I'm writing a bug database using Google App Engine and I'm running into problems getting unique numbers for the bugs. The bugs each need a unique number so users can reference them easily and the numbers should be simple and as small as possible. "Hey, I fixed bug 27" or "I reopened bug 1867". Bug numbers should also increment so users have a rough sense of what bugs came after which bug.
The App Engine doesn't have true counters like SQL, so I implemented the following function which is basically the code Google recommends, but doesn't work all the time.
I occasionally see duplicate bug numbers. Currently I am the only person using the bug database (Iconically, this bug is in my bug database) and I am not entering bugs faster then one every 5 or 10 seconds (if I type fast). Although there will eventually be multiple users who might be entering bugs at the same time.

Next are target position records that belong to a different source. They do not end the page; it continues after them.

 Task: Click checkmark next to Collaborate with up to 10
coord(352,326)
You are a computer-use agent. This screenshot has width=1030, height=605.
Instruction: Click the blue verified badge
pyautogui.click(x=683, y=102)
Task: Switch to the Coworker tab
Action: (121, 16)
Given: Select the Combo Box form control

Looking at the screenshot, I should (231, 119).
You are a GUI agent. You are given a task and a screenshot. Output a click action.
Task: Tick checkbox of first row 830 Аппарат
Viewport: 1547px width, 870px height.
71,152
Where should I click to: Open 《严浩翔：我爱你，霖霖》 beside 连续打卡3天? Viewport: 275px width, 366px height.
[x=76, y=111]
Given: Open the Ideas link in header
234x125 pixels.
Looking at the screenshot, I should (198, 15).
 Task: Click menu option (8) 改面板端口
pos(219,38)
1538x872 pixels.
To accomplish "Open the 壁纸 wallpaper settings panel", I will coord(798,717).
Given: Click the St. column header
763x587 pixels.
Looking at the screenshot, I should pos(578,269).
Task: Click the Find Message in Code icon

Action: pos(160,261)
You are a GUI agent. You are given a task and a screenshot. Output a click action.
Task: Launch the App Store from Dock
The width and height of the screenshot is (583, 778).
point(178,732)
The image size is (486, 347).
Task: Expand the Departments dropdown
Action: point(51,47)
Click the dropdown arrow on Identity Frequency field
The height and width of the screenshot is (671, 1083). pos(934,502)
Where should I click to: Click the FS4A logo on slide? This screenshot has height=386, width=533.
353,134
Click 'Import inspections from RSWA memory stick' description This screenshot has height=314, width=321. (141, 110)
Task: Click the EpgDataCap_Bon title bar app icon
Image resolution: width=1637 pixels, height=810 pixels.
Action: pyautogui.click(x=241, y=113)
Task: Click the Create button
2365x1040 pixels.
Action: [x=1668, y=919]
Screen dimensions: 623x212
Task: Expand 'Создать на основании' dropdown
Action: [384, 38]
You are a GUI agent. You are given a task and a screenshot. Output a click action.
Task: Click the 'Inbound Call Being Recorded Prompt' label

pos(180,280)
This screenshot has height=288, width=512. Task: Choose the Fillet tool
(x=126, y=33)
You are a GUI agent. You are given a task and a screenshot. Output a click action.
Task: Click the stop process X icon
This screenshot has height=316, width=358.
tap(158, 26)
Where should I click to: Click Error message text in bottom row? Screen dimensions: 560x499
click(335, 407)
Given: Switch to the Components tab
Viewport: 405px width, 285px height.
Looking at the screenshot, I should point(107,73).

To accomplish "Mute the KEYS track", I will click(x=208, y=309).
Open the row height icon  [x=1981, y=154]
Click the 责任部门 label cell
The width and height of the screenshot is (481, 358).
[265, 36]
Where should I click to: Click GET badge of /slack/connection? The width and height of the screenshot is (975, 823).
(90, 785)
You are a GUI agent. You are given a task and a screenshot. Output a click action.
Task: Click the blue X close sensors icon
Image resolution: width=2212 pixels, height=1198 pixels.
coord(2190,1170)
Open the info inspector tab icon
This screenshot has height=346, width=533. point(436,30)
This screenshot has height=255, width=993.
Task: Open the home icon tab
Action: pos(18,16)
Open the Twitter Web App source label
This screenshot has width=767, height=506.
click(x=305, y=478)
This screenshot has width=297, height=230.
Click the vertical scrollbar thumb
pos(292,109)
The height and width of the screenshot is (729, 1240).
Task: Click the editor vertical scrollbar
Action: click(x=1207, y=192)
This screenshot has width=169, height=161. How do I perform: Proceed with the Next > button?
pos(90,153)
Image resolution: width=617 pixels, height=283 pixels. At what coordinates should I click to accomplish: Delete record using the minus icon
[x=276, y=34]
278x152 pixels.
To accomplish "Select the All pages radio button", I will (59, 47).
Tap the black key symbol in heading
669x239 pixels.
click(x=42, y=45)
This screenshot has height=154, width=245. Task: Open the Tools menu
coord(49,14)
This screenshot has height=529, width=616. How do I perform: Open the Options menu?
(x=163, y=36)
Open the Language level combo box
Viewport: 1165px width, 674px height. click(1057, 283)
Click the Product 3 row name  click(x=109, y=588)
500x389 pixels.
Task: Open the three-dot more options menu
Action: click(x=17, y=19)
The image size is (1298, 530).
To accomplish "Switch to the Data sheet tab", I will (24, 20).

class SimpleCounterS开发者_Go百科hard(db.Model):
count = db.IntegerProperty(required=True, default=0)
def getNewID():
def txn():
index = random.randint(0, NUM_SHARDS - 1)
shard_name = "shard" + str(index)
counter = SimpleCounterShard.get_by_key_name(shard_name)
if counter is None:
counter = SimpleCounterShard(key_name=shard_name)
counter.count += 1
counter.put()
db.run_in_transaction(txn)
total = 0
for counter in SimpleCounterShard.all():
total += counter.count
return total
What am I doing wrong (or not understanding)? Or is there a better why to get unique numbers that aren't just random like the Key's or ID's seem to be in some cases on the production servers.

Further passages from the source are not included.